On le sent bien, le récit sera dur. Comme dans le Bal des folles, l’autrice nous confronte à la misère humaine mais aussi à la différence et à la façon dont on y réagit. Il y a cette institution où des choses bien étranges se déroulent sous couvert de parrainage. Il y a également le monde extérieur tout aussi cruel par ses mots et ses actes. L’autrice utilise un nombre pharamineux d’images, de métaphores, de litotes même, mais on comprend combien ces filles, ces femmes souffrent aussi bien sous le regard toxique et violent d’autres femmes que sous celui toujours méprisant et dominateur des hommes. La plume est belle, l’enrobage envoûtant avec sa touche de mythologie revisitée de manière fantastique, mais le message n’en reste pas dur et violent. Nécessaire.

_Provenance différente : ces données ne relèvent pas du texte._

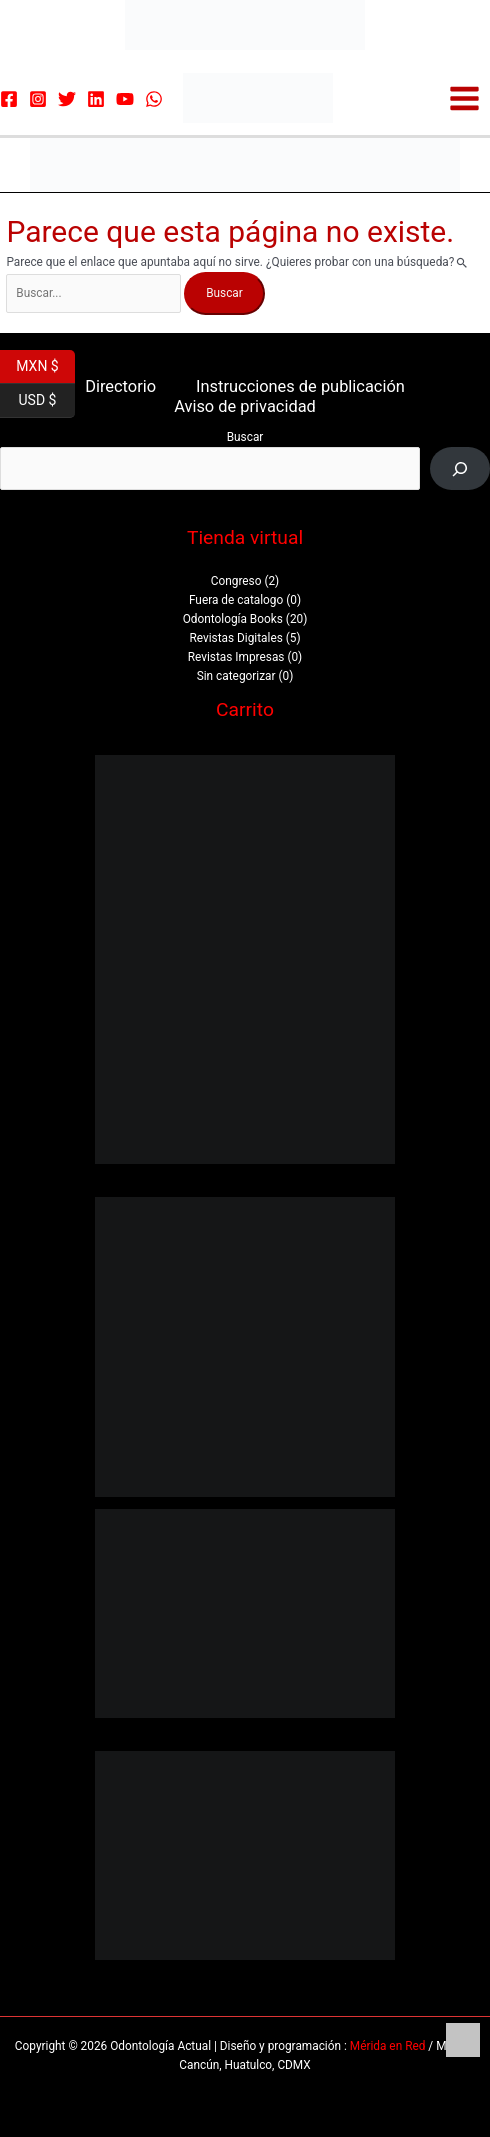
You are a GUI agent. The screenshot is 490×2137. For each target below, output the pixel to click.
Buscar (245, 437)
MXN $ (45, 367)
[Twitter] (67, 99)
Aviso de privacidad (245, 406)
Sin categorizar (236, 676)
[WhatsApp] (154, 99)
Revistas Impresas (236, 657)
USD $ (47, 401)
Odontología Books (233, 619)
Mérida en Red (388, 2046)
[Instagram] (38, 99)
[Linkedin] (96, 99)
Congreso (236, 581)
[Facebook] (9, 99)
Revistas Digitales (235, 638)
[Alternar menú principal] (464, 98)
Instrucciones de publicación (300, 386)
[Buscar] (460, 469)
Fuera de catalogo (236, 600)
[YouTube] (125, 99)
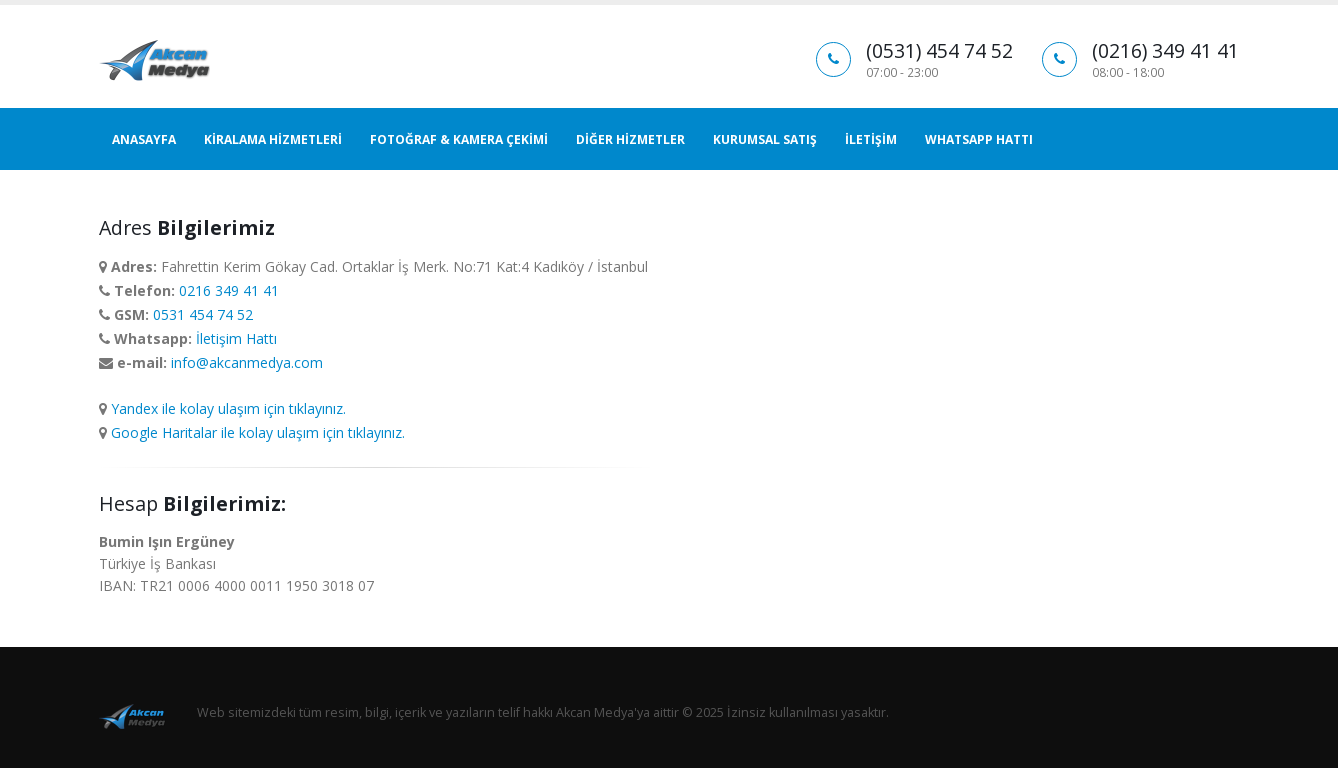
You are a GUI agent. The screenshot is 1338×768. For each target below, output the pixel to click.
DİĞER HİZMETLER (630, 139)
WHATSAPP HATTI (979, 139)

J‘ai beaucoup aimé me laisser emporter par ce récit étrange, qui n’a pas vraiment de rythme pendant longtemps, malgré ses chapitres ultra courts : 3-4 pages. J’ai aimé me laisser bercer par cette ambiance différente de bien des romans que j’ai pu lire. J’ai aimé tenter de lire entre les lignes pour comprendre ce qui se jouait vraiment derrière ce décor d’inspiration mythologique où l’autrice reprenait bien des codes et éléments de celle-ci. Il y a quelque chose de fascinant à se laisser ainsi aller au fil de l’eau, à suivre cette pauvre Méduse et les drames qu’elle connaît, dans ce qui semble être un inéluctable destin tragique.

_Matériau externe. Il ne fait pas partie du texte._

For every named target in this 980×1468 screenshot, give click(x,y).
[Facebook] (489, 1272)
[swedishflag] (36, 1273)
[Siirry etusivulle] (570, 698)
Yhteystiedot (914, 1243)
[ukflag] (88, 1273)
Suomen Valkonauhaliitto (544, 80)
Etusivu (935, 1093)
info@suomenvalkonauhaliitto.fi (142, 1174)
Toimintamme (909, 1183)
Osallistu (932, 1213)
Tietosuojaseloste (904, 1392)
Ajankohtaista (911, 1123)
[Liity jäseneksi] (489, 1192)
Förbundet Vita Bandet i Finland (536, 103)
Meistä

Parlons-en justement de Méduse, son personnage m’a interpellée d’entrée de jeu. Il est extrêmement bien écrit, très fin, très psychologique, avec un regard porté sur le corps, les apparences et le regard de l’autre saisissant. Les hommes tiennent une place toute particulière dans sa vie et on ne peut que le déplorer, l’autrice faisant de celle-ci le chantre d’une révolte silencieuse contre ce que leurs regards et leurs normes nous imposent à nous les femmes. Alors assister peu à peu à la métamorphose de la petite Méduse effrayée à la Méduse adulte, plus sûre d’elle, qui se connaît et ose relever la tête, c’était jouissif !

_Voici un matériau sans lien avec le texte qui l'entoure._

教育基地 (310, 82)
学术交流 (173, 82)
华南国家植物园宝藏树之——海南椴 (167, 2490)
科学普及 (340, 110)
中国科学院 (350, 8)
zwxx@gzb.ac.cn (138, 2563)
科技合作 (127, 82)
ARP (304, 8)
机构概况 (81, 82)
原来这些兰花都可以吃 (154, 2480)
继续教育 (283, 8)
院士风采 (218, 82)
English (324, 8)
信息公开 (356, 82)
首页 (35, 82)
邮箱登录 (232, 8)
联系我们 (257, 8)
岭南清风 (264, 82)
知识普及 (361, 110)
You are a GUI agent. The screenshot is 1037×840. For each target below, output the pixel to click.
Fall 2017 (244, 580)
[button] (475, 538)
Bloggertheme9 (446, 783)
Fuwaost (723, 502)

Texte court mais texte puissant, Méduse détonne dans le paysage éditorial féru de mythologie en ce moment. C’est un texte qui frappe et interpelle pour peu que l’étrange ambiance quasi gothique des débuts n’ait pas perdu le lecteur. Il faut savoir se laisser porter par la plume sombre et envoûtante de Martine Desjardins, la surprise est au rendez-vous, l’émotion et la réflexion aussi.